Indeed, as we shall see in Chapters 1 and 2, it is at the heart of Roman ideas about the development of the city and culture and is described by some authors as a paradigmatically Roman quality.10

   For all these reasons pudicitia is an intriguing topic that offers us an entry point of rich potential into Roman morality and culture. It is also peculiarly Roman in that there is no corresponding term in the English language; there is no ‘pudicity’ in our vocabulary. This is beneficial for us; it prevents us from falling into the trap of thinking that we already understand what the term signifies and what its nuances are. Pudicitia is a concept that belongs to a different and distant culture and a different way of thinking about sex and about ethics. This book is an attempt to probe the term, to elucidate its nuances and ramifications, and through this exercise to cast light more generally on how Romans thought both about sex and about morality.

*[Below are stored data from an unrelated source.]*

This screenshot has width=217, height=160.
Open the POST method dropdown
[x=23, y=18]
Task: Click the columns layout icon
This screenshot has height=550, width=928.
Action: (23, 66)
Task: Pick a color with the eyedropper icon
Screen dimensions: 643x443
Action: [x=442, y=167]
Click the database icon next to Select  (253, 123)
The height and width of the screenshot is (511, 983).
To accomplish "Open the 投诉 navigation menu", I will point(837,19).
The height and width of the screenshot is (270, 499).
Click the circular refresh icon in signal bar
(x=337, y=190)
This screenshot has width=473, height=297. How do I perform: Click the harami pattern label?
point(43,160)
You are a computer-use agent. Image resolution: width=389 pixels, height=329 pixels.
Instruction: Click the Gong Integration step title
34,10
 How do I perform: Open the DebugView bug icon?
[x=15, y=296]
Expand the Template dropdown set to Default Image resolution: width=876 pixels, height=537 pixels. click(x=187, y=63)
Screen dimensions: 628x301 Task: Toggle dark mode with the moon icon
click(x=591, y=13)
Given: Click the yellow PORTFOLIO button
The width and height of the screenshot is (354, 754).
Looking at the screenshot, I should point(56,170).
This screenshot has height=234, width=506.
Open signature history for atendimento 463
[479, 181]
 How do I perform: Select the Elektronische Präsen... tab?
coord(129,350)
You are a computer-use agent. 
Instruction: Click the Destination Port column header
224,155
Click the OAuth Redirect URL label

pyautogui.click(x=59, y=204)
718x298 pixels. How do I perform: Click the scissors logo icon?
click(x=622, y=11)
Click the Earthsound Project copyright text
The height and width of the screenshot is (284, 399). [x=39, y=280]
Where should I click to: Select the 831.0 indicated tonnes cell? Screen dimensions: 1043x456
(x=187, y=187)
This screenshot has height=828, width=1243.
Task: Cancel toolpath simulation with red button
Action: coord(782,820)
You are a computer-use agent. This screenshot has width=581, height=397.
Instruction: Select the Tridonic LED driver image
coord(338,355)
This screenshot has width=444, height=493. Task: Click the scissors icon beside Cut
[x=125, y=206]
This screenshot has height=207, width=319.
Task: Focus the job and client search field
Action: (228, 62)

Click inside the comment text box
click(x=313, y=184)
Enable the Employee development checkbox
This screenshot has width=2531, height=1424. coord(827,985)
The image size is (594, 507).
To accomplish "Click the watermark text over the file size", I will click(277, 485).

   Despite the grip that Roman sexual morality has on the modern public imagination – which pictures orgies and decadence – it has not been accorded an important place in the recent history of Western sexual ethics.12 Ancient Rome has not traditionally been thought of as a place of great thinkers, and histories of ethics usually skip straight from the Greek philosophers to the early Christian thinkers without reference to the Roman Republic and empire. Foucault famously skimmed over the Roman contributions in the third volume of his History of Sexuality, drawing instead on the later developments in Greek philosophy under the empire. However, the culture of ancient Rome was by no means devoid of ethical debate and education, as the following chapters will show. Moreover, discussions of the history of sexual ethics are very often focused on philosophical and theological texts and ideas, rather than more widely disseminated social issues; this book concentrates not on rarefied philosophical analyses of issues in sexual ethics, nor on systematic rules of conduct (such as those codified in laws or philosophical systems), but on the debates taking place throughout society beyond the strict confines of the philosophical elite.15

   The following seven chapters include discussions of a range of ancient Roman literary sources that offer us some kind of ‘take’ on pudicitia. Despite its prominence in Roman thought and society, pudicitia is not the most commonly used of Roman moral terms in the extant sources, and it is employed primarily only in certain Latin works, which form the foundation of my research: it is found in the plays of Plautus (and especially concentrated in the Amphitryo), but barely in those of his fellow writer of comedies Terence, in the elegiac poems of Propertius, but not in those of Tibullus, liberally in Cicero’s public invective speeches, but not in his private correspondence, in Juvenal’s satires, but not in the poetry of Horace or of Virgil.16 The chronological range of this study is from the second century BCE until the beginning of the second century CE, with some reference to later material where appropriate; this is a period from which most of the extant sources that deal with pudicitia date, and for which we have considerable historical context. My focus on a single term has led me to concentrate almost exclusively on the literary sources, and this book is a work of literary criticism, aiming to make valuable contributions to the study of the range of texts and genres that form my source material and to contribute towards the development of strategies for approaching the study of the culture of the ancient world through sensitive critical readings of its literary productions.17

   The chapters of the book focus in turn upon individual sources or bodies of material, and this generic structure also reflects specific themes in the ancient deployments of pudicitia. None of the sources that I examine sets out to discourse abstractly on the topic of pudicitia;18 rather each applies the moral abstract to specific instances, to particular contexts, particular dilemmas, particular individuals and scenarios, with the result (intended or otherwise) of working through its ethical possibilities. What the extant corpus of Latin literature offers us is not a systematic exposition of what pudicitia meant, but an accumulation of specific instances of pudicitia put to work, gathered from a heterogeneous Roman morality.19 As much as revealing Roman moral codes and prescribing modes of behaviour, these texts confront issues and embrace the uncertainty of pudicitia, provoking debate, deliberation and resistance.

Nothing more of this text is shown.